La peur

La peur est considérée, notamment par les psychologues, comme une émotion. Pourtant, à bien des égards elle un instinct qui participe d'un instinct plus général, primaire, essentiel et, je dirais même volontiers, essenciel : l'instinct de survie. En effet, chez les animaux comme chez les tout jeunes humains, la peur relève d'une pulsion de conservation qui consiste à se préserver des dangers en les évitant, en les fuyant. Ainsi, chez les jeunes enfants, la peur du noir est instinctive et donc universelle car le "noir" est ce qui se situe en-dehors du monde appréhendé, maîtrisé et donc rassurant. De même, par exemple, des singes nés et élevés en captivité et d'une descendance de même nature ont une peur instinctive des serpents et même de tout objet dont la forme peut évoquer un serpent et ce, alors même qu'ils n'ont jamais vu de serpent et qu'ils ne l'ont donc pas intégré dans leur "connaissance" du réel.
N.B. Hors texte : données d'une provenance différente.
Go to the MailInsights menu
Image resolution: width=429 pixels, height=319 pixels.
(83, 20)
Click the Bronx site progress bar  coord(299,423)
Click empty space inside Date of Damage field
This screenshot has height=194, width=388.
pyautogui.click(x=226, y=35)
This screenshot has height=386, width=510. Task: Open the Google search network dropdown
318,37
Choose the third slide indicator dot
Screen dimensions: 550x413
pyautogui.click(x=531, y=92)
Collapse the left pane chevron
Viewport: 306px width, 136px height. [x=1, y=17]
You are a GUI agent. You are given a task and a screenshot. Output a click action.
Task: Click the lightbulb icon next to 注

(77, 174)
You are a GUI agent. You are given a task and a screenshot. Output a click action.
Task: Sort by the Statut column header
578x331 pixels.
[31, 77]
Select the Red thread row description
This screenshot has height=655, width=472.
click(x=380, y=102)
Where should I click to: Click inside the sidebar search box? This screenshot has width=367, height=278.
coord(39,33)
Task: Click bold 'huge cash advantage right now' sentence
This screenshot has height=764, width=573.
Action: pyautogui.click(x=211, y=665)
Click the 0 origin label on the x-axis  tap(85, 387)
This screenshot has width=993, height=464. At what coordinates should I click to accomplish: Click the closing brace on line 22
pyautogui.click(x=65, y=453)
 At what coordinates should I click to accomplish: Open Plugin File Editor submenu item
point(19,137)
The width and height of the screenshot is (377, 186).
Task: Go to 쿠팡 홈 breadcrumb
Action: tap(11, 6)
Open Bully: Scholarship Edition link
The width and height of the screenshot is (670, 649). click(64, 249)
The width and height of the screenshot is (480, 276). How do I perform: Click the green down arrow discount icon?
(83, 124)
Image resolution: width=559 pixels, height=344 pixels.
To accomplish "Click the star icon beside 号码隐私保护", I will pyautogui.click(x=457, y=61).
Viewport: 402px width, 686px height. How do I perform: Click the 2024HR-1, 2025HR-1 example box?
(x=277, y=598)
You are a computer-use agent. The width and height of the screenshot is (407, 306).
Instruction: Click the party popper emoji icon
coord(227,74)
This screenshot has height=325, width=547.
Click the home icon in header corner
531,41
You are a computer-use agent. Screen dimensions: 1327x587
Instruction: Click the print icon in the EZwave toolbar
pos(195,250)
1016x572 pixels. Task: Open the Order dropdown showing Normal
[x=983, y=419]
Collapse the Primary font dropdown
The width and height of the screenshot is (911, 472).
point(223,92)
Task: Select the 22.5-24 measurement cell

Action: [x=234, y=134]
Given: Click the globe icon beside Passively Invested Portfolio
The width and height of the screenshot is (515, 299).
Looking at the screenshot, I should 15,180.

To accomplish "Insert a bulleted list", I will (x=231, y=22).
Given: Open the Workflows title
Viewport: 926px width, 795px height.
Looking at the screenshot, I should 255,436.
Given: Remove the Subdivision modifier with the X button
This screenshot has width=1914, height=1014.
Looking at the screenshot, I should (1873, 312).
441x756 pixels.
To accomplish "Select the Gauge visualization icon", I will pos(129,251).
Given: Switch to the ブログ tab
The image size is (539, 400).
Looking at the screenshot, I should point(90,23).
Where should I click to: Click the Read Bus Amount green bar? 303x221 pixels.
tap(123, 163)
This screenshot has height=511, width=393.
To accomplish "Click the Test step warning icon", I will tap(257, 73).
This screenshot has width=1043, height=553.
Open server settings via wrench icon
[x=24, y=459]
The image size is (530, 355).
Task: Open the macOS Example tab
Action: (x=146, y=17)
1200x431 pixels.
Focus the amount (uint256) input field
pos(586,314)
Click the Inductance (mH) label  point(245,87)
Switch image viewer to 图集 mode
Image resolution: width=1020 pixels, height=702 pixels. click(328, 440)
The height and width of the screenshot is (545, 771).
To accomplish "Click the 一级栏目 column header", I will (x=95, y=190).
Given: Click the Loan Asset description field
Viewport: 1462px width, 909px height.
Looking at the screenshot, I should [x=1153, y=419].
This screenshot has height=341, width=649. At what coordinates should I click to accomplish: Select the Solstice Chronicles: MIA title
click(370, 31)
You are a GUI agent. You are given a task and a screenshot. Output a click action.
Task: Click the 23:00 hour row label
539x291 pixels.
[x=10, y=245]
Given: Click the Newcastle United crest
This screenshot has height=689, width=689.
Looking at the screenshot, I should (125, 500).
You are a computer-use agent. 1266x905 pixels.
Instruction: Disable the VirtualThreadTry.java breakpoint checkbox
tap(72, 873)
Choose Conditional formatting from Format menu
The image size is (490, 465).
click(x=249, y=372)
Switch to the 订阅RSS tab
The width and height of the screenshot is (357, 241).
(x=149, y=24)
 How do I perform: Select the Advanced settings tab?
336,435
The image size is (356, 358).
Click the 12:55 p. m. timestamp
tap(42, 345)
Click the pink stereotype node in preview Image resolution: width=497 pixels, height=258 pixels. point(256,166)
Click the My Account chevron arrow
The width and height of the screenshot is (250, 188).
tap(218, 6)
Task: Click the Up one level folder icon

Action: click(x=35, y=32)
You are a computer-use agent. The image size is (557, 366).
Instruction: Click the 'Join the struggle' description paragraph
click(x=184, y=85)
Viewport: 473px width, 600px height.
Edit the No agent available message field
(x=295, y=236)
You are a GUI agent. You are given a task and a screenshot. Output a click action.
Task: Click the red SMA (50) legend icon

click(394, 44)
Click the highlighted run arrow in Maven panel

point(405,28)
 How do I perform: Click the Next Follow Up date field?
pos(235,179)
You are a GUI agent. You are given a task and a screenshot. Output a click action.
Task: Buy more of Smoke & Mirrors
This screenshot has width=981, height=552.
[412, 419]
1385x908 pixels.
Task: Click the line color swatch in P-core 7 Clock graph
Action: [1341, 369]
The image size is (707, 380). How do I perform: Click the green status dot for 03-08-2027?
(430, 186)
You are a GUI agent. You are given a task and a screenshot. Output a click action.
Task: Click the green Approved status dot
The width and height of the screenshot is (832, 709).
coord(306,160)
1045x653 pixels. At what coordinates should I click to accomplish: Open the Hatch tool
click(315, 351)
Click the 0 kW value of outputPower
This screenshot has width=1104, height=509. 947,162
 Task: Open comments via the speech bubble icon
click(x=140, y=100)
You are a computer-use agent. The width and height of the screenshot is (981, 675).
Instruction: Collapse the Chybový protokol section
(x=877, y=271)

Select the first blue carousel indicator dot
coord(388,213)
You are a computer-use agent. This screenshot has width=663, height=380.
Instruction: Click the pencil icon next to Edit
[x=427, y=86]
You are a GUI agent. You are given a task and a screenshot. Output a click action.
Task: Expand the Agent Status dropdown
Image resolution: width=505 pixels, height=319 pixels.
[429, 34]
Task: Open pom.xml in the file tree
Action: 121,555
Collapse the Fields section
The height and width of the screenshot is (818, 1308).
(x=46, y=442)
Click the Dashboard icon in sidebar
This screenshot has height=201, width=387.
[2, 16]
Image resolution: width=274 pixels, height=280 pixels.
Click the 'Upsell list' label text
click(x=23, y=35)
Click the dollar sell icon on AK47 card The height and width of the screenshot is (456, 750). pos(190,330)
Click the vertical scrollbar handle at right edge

La peur la plus élémentaire, la plus animale est donc la peur de… l'inconnu. Cette peur recule au fur et à mesure que le monde réel est connu, maîtrisé, intellectualisé (du moins, pour les humains) ou que l'on s'imagine le connaître, le maîtriser.

Chez les humains, appliquée au réel, la peur de l'inconnu est inversement proportionnelle au degré de connaissance du réel. Que cette connaissance soit objective et, singulièrement, scientifique ou subjective, pour ne pas dire chimérique et, en l'occurrence, primitive, magique ou religieuse. En effet, cette connaissance permet d'expliquer l'inexpliqué – voire, l'inexplicable -, ce qui ne peut que rassurer car cela chasse autant les mauvais esprits que les fantasmes mais elle permet aussi de se prémunir contre un danger (la foudre, le débordement d'une rivière, le venin d'un serpent…), de supprimer ce danger (paratonnerre, digue, vaccin…) et, à la limite, de l'éviter en sachant comment agir à bon escient à cette fin.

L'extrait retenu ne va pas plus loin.